Please format the lines of the material between the line holding "Select Send the" and the line holding "pyautogui.click(x=47, y=9)", inclusive, as a JSON list of strings, one string per line, omitting blank lines.

### SUPPLIED DATA
----

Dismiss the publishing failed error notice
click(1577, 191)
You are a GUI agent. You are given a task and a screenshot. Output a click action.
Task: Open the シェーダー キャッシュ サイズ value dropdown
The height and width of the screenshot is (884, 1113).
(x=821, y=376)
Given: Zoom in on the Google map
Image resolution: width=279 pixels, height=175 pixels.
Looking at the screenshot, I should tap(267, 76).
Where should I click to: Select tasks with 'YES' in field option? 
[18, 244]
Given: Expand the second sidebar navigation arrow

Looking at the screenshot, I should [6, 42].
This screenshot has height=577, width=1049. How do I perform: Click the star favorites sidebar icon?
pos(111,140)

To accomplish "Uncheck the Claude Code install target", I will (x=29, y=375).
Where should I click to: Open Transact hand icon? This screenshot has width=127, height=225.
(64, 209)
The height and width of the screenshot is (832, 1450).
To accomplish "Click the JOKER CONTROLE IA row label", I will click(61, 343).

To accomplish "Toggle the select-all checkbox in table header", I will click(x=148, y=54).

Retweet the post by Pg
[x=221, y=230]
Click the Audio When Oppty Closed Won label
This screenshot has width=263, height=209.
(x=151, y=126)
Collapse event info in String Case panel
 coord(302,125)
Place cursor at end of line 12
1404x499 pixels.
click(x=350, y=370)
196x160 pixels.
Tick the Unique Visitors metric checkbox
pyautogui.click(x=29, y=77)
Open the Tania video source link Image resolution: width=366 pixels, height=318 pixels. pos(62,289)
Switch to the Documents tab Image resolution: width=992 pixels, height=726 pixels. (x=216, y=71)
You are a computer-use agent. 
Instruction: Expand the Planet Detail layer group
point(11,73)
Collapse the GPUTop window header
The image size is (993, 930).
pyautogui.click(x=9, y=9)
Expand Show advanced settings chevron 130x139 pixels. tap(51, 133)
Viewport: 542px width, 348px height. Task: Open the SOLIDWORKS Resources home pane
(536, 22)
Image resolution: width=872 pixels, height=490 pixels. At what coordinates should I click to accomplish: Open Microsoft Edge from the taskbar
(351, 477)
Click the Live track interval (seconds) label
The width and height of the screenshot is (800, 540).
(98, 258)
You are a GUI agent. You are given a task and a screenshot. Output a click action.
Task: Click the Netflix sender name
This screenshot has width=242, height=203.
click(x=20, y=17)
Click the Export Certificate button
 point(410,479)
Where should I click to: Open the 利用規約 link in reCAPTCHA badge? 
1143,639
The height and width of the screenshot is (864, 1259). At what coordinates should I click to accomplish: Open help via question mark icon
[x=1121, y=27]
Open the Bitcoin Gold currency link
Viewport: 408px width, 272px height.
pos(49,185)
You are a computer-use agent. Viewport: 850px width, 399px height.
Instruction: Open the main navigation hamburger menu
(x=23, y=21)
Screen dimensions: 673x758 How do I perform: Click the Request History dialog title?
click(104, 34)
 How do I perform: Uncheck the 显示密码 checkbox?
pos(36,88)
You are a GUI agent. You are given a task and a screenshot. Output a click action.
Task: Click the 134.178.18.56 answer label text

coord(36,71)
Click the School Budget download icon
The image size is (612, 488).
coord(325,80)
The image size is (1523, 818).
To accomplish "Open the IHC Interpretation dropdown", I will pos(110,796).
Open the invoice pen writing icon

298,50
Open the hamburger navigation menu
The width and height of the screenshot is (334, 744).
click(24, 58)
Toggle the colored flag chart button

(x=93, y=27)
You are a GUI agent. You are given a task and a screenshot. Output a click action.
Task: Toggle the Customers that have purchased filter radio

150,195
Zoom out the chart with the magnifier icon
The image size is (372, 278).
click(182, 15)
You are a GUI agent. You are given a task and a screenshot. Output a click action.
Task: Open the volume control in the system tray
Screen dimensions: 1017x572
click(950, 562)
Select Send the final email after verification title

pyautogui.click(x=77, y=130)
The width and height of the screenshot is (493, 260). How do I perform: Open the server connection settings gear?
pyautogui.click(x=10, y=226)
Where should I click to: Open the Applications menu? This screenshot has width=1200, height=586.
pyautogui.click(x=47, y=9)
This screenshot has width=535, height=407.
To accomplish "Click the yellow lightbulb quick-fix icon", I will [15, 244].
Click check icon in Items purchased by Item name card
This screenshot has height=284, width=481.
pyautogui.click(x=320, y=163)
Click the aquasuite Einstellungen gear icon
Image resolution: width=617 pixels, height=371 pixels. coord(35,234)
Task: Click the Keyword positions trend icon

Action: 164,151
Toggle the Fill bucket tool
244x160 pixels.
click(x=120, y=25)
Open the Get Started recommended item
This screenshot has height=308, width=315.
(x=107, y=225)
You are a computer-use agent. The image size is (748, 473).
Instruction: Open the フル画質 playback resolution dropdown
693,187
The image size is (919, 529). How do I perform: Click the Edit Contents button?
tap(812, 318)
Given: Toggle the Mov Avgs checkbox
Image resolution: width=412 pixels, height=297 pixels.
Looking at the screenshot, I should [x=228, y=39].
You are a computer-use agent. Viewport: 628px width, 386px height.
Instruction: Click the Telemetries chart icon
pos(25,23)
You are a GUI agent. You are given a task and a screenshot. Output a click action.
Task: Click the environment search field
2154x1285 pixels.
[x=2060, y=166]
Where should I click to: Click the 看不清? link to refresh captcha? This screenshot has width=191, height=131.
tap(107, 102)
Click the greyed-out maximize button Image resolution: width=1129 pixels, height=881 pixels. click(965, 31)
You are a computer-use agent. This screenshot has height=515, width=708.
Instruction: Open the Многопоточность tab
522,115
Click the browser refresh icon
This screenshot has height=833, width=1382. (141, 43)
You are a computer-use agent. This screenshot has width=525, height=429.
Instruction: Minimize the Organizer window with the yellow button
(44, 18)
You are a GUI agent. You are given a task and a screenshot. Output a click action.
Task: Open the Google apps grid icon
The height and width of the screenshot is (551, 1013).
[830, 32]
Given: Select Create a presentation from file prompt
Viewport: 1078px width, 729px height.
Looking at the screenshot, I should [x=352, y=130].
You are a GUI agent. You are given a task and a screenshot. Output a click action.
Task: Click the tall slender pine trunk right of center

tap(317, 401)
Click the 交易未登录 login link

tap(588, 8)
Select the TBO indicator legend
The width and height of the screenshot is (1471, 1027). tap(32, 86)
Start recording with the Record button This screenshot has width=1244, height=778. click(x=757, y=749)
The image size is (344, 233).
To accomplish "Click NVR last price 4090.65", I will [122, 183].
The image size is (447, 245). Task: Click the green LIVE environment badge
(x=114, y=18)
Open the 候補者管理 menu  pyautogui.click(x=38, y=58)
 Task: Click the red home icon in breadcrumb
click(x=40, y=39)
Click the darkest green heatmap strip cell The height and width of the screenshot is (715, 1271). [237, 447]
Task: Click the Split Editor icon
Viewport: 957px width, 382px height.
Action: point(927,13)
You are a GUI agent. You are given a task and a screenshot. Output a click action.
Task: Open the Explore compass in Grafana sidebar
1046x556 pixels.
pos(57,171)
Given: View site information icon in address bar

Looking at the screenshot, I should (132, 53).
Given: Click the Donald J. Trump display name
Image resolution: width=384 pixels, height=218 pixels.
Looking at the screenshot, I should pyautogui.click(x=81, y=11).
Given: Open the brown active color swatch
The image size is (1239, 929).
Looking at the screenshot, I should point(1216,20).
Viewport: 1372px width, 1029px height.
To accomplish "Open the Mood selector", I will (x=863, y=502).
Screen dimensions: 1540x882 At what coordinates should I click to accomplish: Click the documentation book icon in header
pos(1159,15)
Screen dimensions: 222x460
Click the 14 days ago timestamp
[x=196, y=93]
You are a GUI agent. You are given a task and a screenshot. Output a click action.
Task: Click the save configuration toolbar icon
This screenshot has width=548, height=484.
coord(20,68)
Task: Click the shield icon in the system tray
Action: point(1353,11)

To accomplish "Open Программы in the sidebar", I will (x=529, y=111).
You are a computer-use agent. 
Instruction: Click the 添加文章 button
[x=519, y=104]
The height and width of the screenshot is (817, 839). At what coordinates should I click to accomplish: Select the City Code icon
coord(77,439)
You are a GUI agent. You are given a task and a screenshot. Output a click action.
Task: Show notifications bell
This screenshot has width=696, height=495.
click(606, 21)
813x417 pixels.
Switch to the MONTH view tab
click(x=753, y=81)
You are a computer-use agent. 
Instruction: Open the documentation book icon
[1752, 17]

----

### WRITTEN RESPONSE
[
  "Select Send the final email after verification title",
  "pyautogui.click(x=77, y=130)",
  "The width and height of the screenshot is (493, 260). How do I perform: Open the server connection settings gear?",
  "pyautogui.click(x=10, y=226)",
  "Where should I click to: Open the Applications menu? This screenshot has width=1200, height=586.",
  "pyautogui.click(x=47, y=9)"
]